Saved entries:
┌────────

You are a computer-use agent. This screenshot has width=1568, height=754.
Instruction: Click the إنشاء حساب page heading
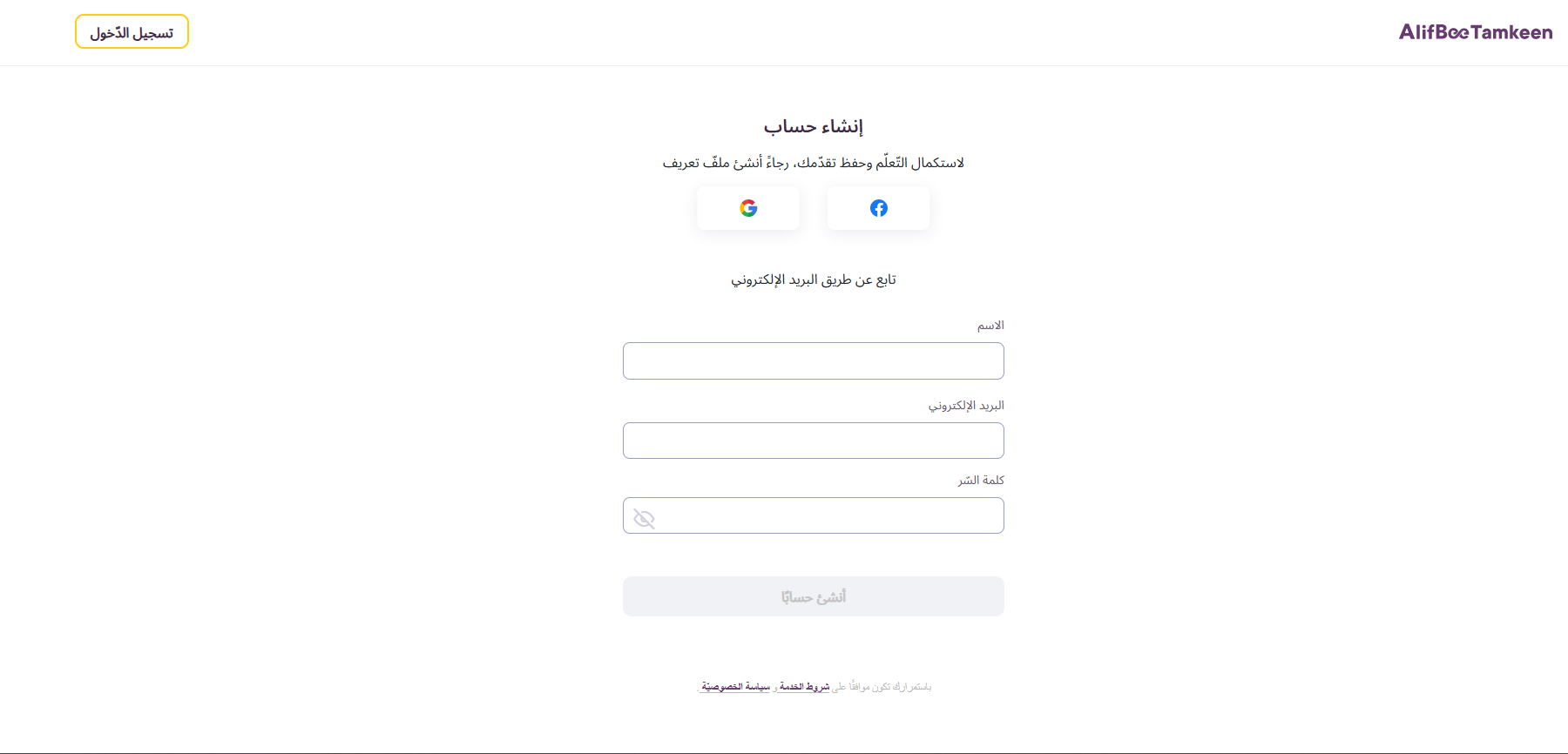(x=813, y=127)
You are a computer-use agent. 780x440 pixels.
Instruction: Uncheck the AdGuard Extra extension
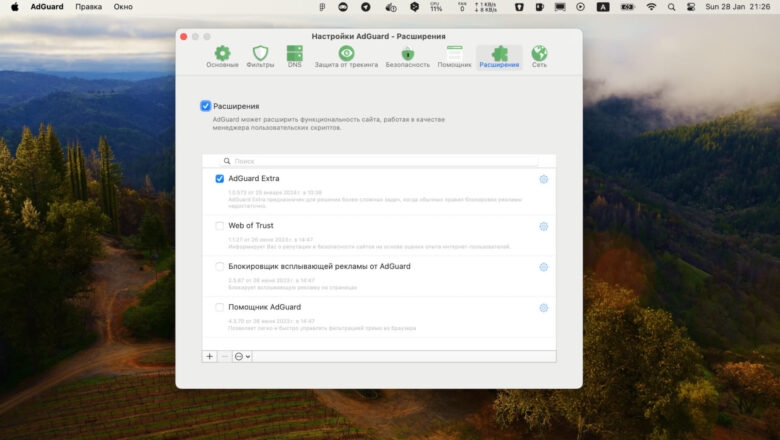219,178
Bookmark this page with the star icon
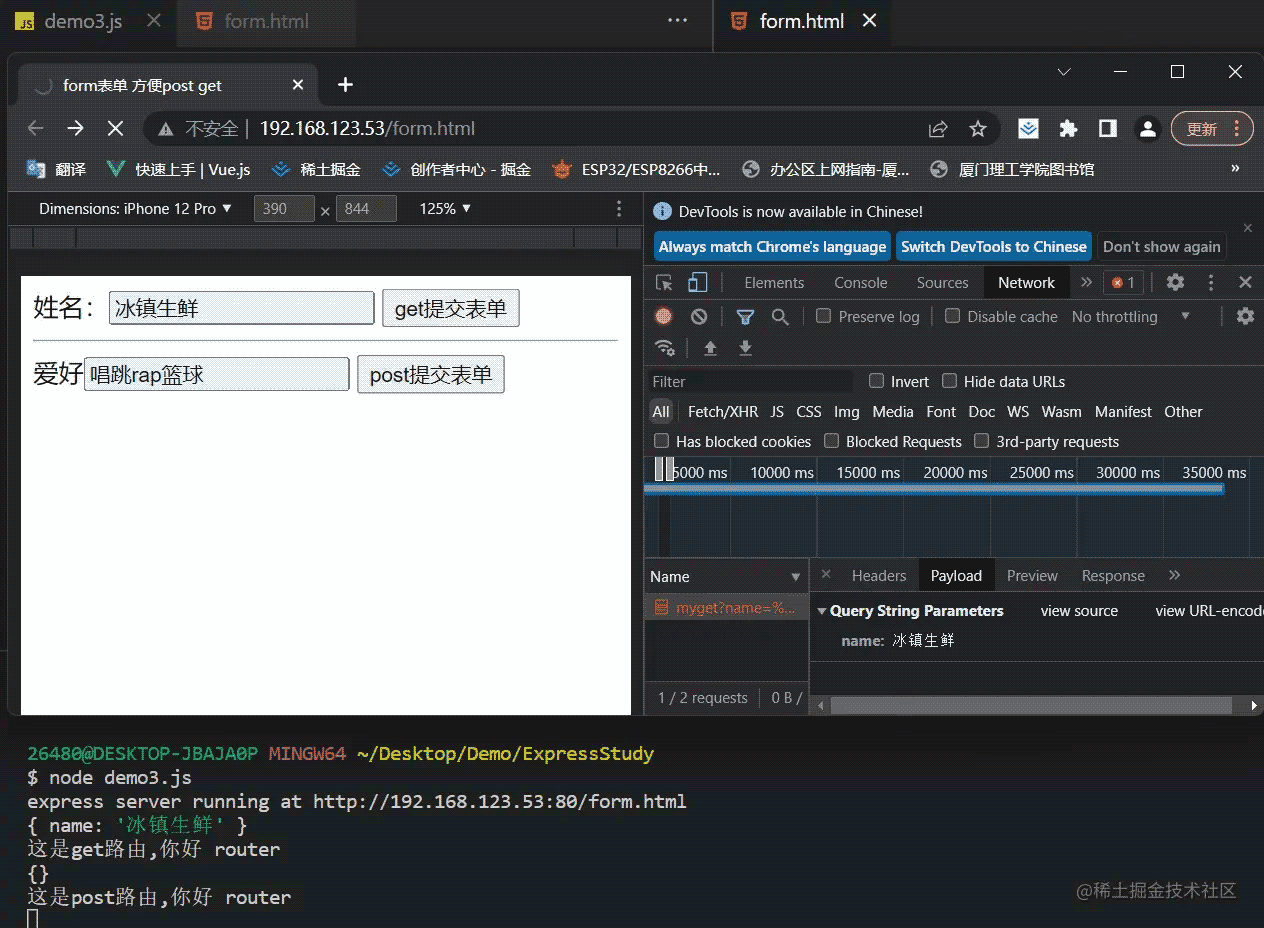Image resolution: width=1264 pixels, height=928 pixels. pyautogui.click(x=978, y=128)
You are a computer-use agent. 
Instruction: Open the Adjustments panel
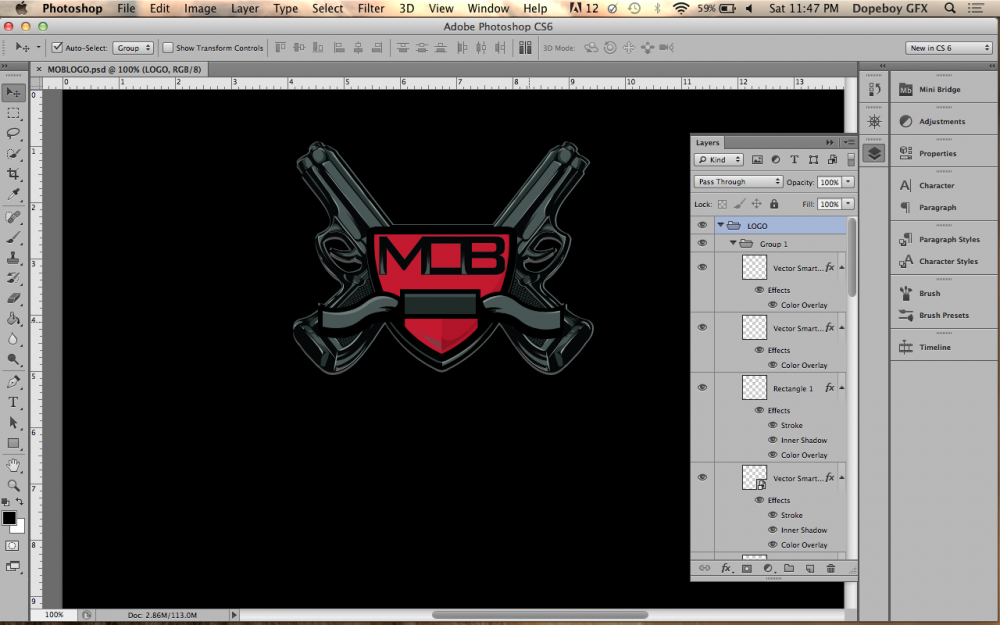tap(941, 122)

└────────
┌────────

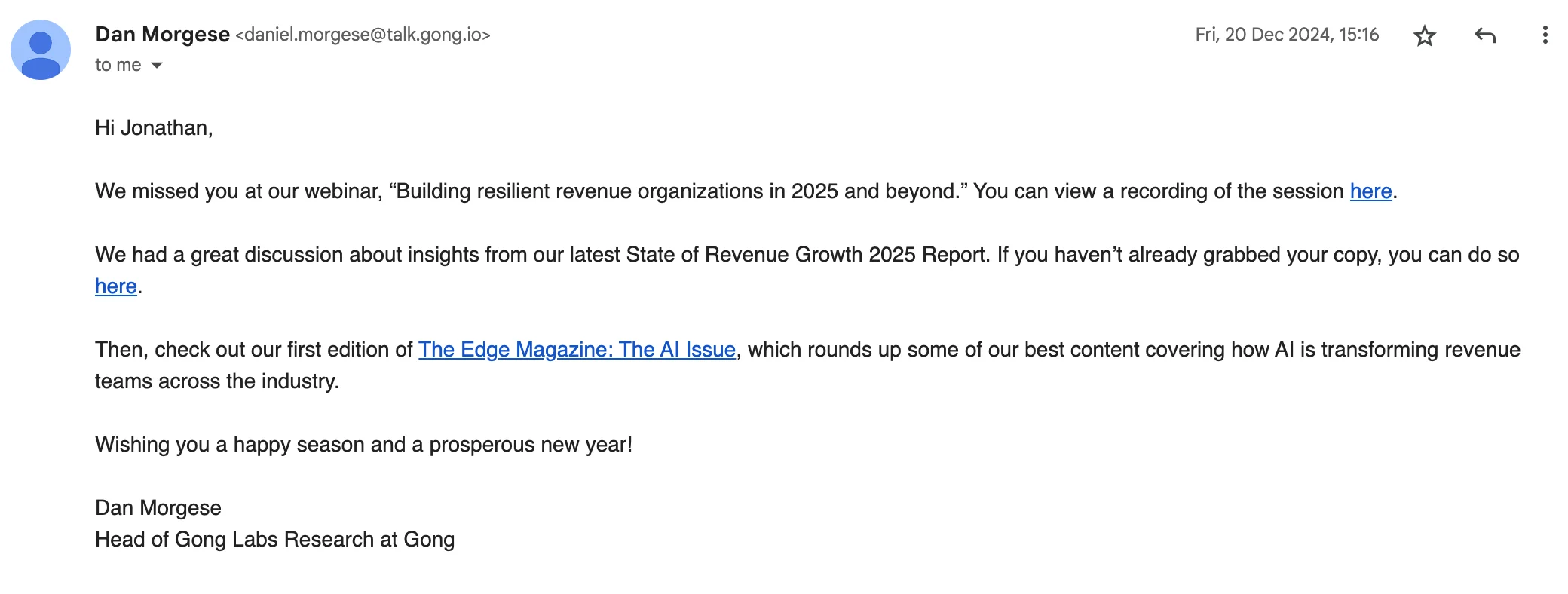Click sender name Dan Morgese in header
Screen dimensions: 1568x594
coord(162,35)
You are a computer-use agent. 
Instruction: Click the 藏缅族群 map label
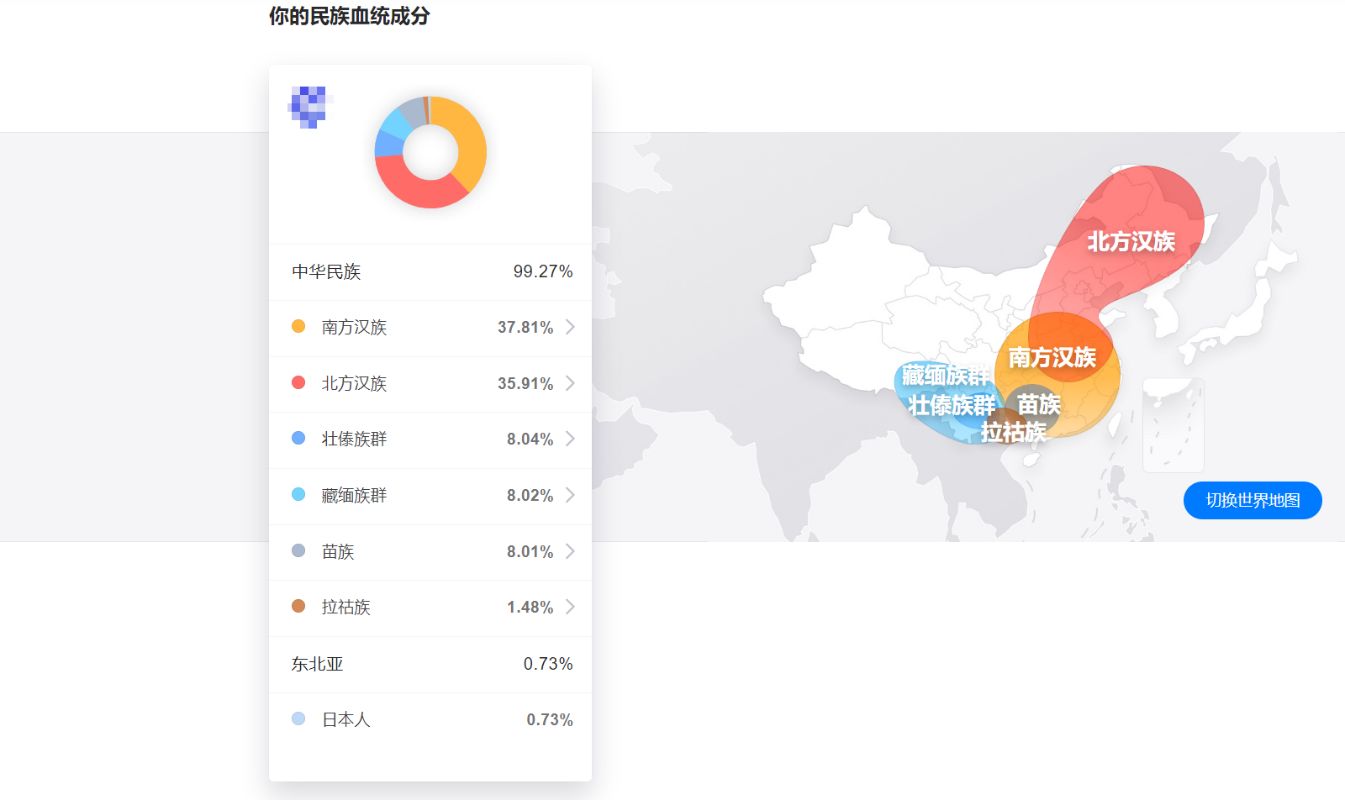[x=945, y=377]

└────────

All lines of the entries above where "computer" turns up should be reported.

» Your response:
You are a computer-use agent. This screenshot has width=1568, height=754.
You are a computer-use agent. 780x440 pixels.
You are a computer-use agent. 
You are a computer-use agent. 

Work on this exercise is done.